* [Source passage]:
## start

The geometric approach has been validated in several experimental and theoretical works. Goodarzi, Lee, and Lee [6] introduced geometric nonlinear PID control on SE(3), demonstrating the global stability and robustness of this method. Kober and Peters [7] applied reinforcement learning in conjunction with geometric frameworks for autonomous helicopter flight, highlighting the synergy between data-driven techniques and rigorous geometric formulations. Subsequent works [8,9,10,11] have shown that geometric control provides a unified foundation for diverse UAV applications, from payload transportation to aerial manipulation and cooperative flight.
The mathematical modeling of a quadrotor helicopter is a prerequisite for the design of effective nonlinear geometric controllers. A quadrotor is an underactuated system with six degrees of freedom (DOF), three translational and three rotational but only four independent control inputs corresponding to the thrusts generated by the four rotors. This under actuation makes the control problem non-trivial, requiring a rigorous framework that can handle nonlinearities, coupling, and external disturbances.

## end

* [Problems to solve]:
1. In the passage on quadrotor control, how many independent control inputs does a quadrotor have?
2. Carry on the passage on quadrotor modeling and geometric control, picking up right after its final sentence.
The lines that come next have no connection to the passage on quadrotor control.

Data listing:

## start

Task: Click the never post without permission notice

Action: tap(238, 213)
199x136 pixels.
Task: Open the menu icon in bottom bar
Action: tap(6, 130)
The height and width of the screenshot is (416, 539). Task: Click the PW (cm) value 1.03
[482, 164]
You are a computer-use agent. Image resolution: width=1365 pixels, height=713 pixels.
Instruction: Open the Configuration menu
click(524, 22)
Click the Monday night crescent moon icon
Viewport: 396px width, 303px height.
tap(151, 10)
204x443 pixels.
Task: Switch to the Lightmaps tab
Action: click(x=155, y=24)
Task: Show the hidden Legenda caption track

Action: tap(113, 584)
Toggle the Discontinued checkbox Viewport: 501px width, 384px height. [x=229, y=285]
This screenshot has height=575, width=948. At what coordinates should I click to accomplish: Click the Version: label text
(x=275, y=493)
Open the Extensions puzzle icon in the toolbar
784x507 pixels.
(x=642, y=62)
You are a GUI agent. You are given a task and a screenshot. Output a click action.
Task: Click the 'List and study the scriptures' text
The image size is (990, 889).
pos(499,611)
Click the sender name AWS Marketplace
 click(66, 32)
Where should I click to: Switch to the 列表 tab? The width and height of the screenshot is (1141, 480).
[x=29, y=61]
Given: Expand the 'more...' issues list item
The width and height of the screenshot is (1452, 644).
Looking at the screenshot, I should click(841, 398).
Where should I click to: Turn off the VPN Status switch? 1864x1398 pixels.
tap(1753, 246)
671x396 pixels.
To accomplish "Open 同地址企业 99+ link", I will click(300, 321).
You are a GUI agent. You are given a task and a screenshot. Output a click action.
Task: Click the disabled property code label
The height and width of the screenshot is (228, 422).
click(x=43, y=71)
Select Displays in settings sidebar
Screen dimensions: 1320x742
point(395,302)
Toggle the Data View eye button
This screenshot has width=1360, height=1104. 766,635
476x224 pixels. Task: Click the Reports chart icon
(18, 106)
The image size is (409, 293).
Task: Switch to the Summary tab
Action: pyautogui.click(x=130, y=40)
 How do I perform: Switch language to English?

## end

* [Responses per task]:
1. Four, corresponding to the thrusts generated by the four rotors.

2.
Quadrotor Dynamics on SE(3): The configuration of a quadrotor is naturally described on the special Euclidean group SE(3), which consists of the position x ∈ R3 and orientation R ∈ SO(3) of the vehicle. The equations of motion are given as:
m x¨ = m g e3 - f R e3
Ṙ = R Ω^
J Ω̇ + Ω × (J Ω) = M
u = [ f M1 M2 M3 ]ᵀ
where m is the mass, g is gravitational acceleration, f is the total thrust, e3 = [0,0,1]ᵀ, R ∈ SO(3) is the rotation matrix, Ω ∈ R3 is the angular velocity, J is the inertia matrix, M ∈ R3 is the control moment, and Ω^ is the skew-symmetric matrix of Ω.
Geometric Control on SE(3): The goal is to track a desired trajectory (x_d(t), R_d(t)) by designing feedback laws directly on the manifold SE(3). The position and velocity errors are defined as:
eₓ = x - x_d, eᵥ = ẋ - ẋ_d
The desired thrust is computed as:
f = (-kx ex - kᵥ eᵥ - m g e3 + m x¨_d) · (R e3)
The attitude error on SO(3) is defined as:
e_R = 1/2 (R_dᵀ R - Rᵀ R_d)ᵛ
e_Ω = Ω - Rᵀ R_d Ω_d
The control moment is given by:
M = -k_R e_R - k_Ω e_Ω + Ω × (J Ω) - J (Ω^ Rᵀ R_d Ω_d - Rᵀ R_d Ω̇_d)
Stability Analysis: A candidate Lyapunov function for stability proof is:
V = 1/2 m ||eᵥ||2 + 1/2 kx ||ex||2 + 1/2 e_Ωᵀ J e_Ω + k_R Ψ(R, R_d)
where the attitude error function is
Ψ(R, R_d) = 1/2 tr(I - R_dᵀ R)
Its derivative along system trajectories satisfies:
V̇ ≤ -c1 ||ex||2 - c2 ||eᵥ||2 - c3 ||e_R||2 - c4 ||e_Ω||2
for positive constants c1, c2, c3, c4, which guarantees exponential convergence of errors.

III. Benefits of Geometric Control for Unmanned Helicopters

Geometric control offers several distinct advantages over classical linear and approximate nonlinear control methods when applied to unmanned helicopters. These benefits arise from its intrinsic ability to capture the nonlinearities of rigid-body motion, provide globally valid formulations, and maintain stability under highly dynamic conditions. The three primary benefits are robustness, precise trajectory tracking, and enhanced performance, which together make geometric control an indispensable tool for advanced aerial robotics [12,13,14,15,16,17,18,19,20].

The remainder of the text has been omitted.